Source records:
┄┄┄┄┄┄

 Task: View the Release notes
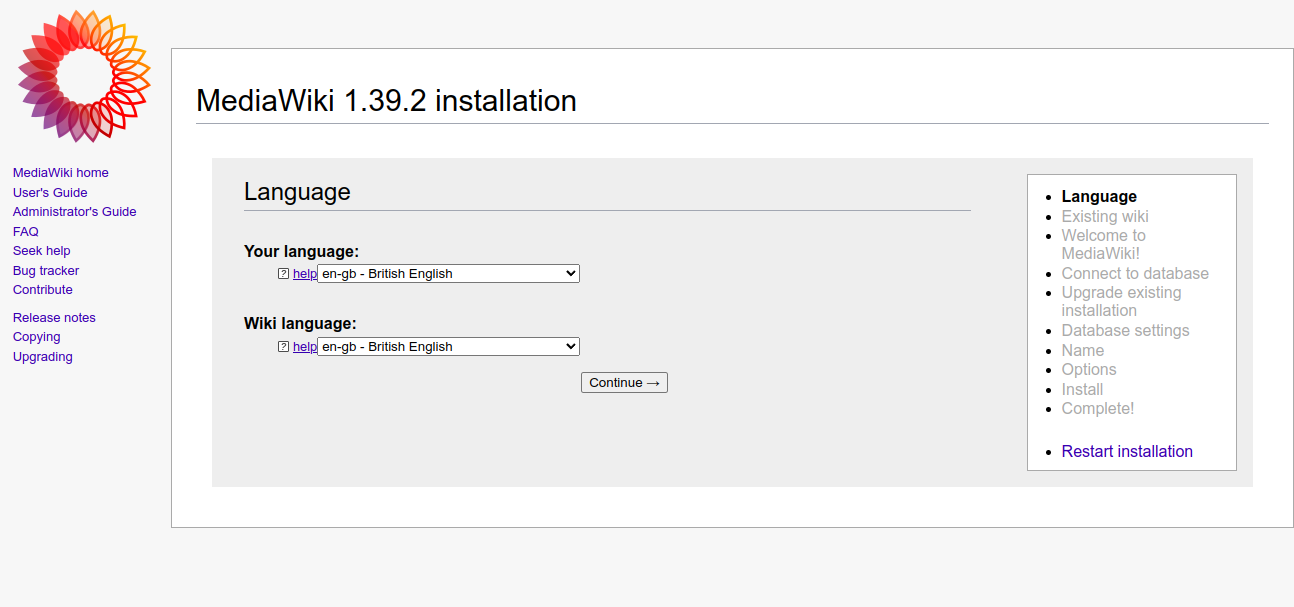pyautogui.click(x=54, y=318)
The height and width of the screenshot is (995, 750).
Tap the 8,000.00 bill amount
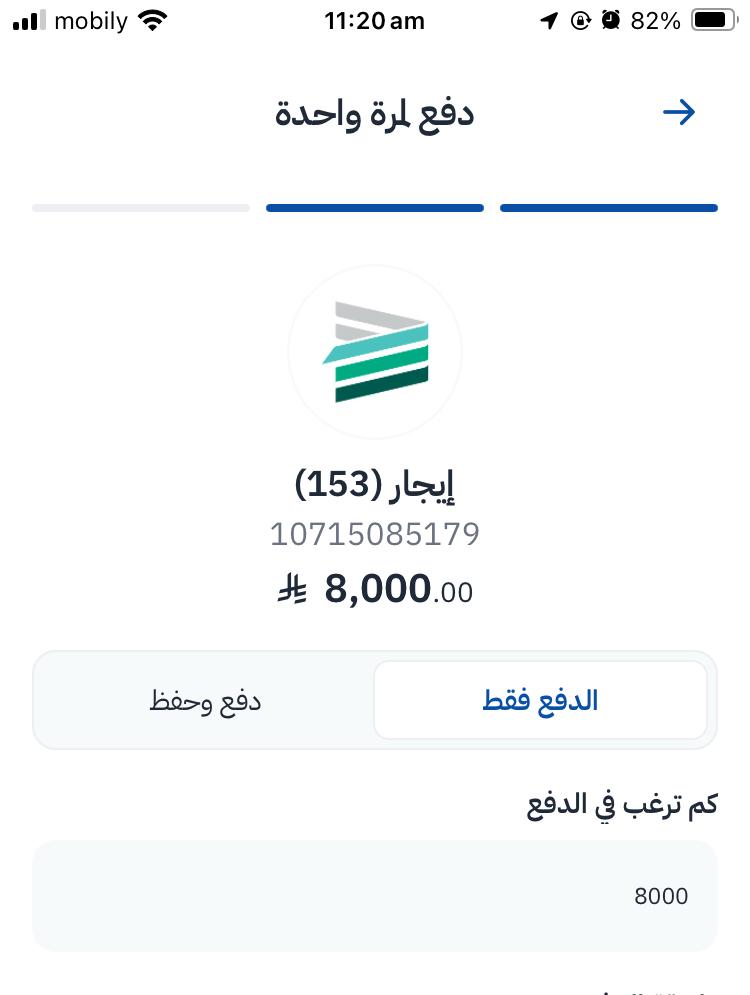tap(398, 590)
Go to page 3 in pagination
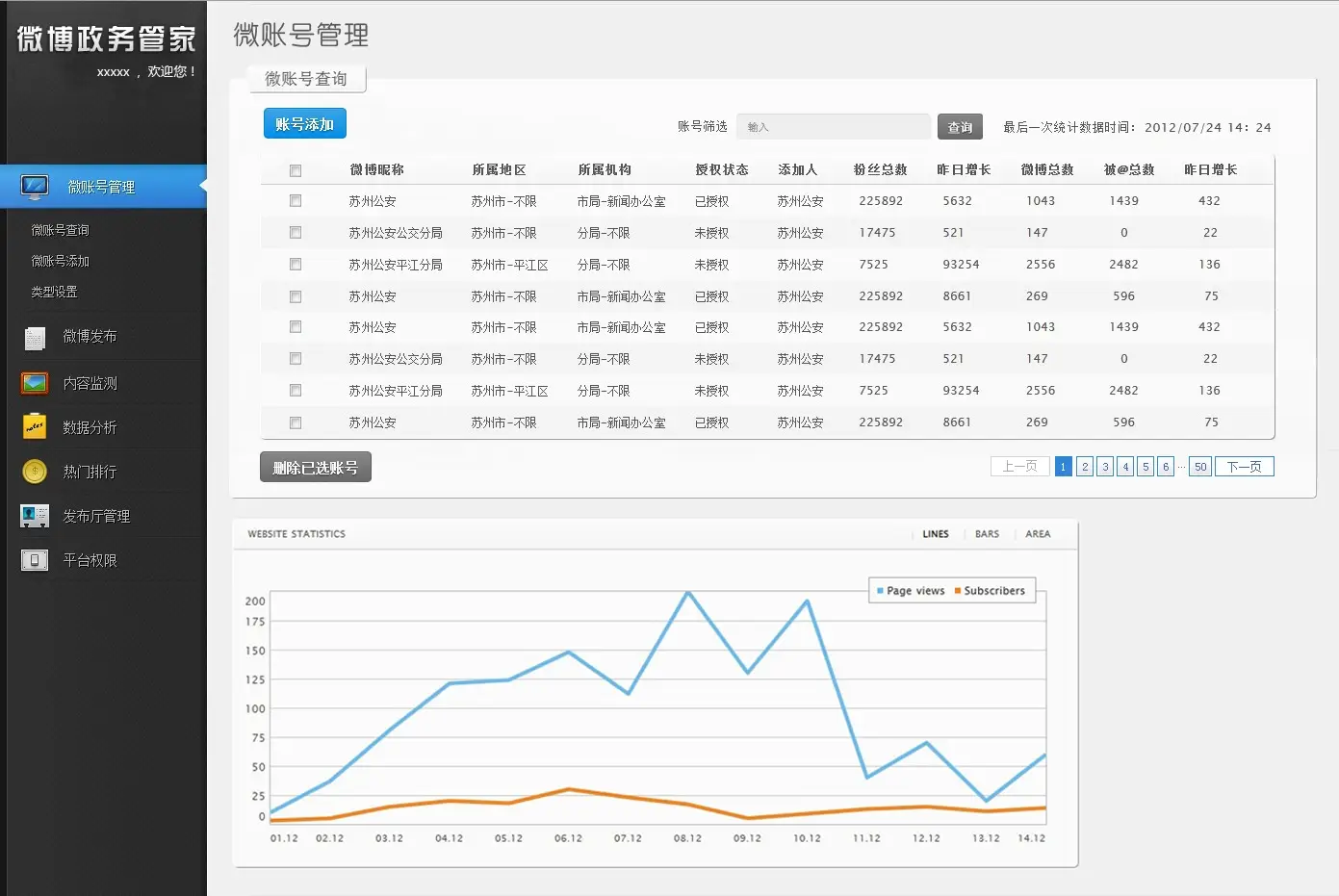This screenshot has width=1339, height=896. pos(1105,467)
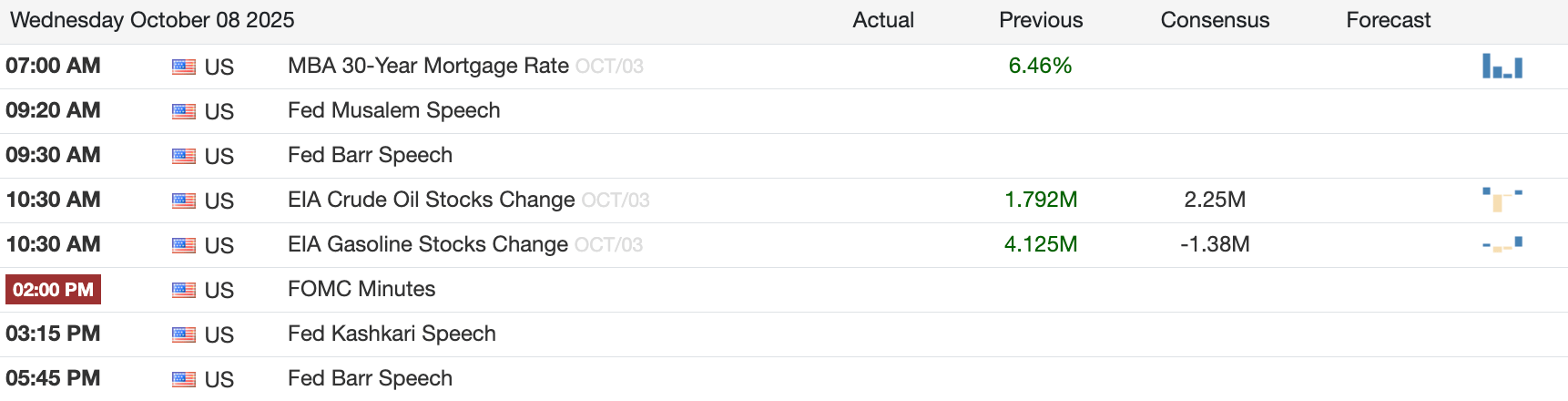1568x401 pixels.
Task: Click the US flag beside Fed Kashkari Speech
Action: click(x=184, y=334)
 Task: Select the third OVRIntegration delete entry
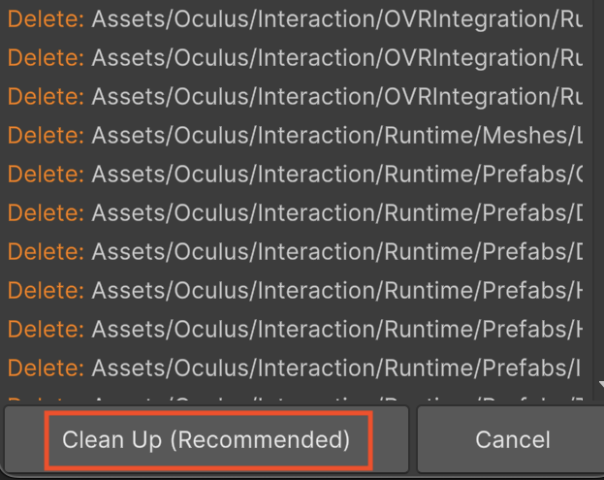point(295,96)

┄┄┄┄┄┄

→ **Task requirements**: Repeat only the lines from the one holding "Go to page 3 in pagination" through the last line of the data, inclusive. Keep the pictures out.

→ **Expected output**:
Go to page 3 in pagination
This screenshot has width=1339, height=896. pos(1105,467)
1568x401 pixels.
Task: Click the US flag beside Fed Kashkari Speech
Action: click(x=184, y=334)
 Task: Select the third OVRIntegration delete entry
point(295,96)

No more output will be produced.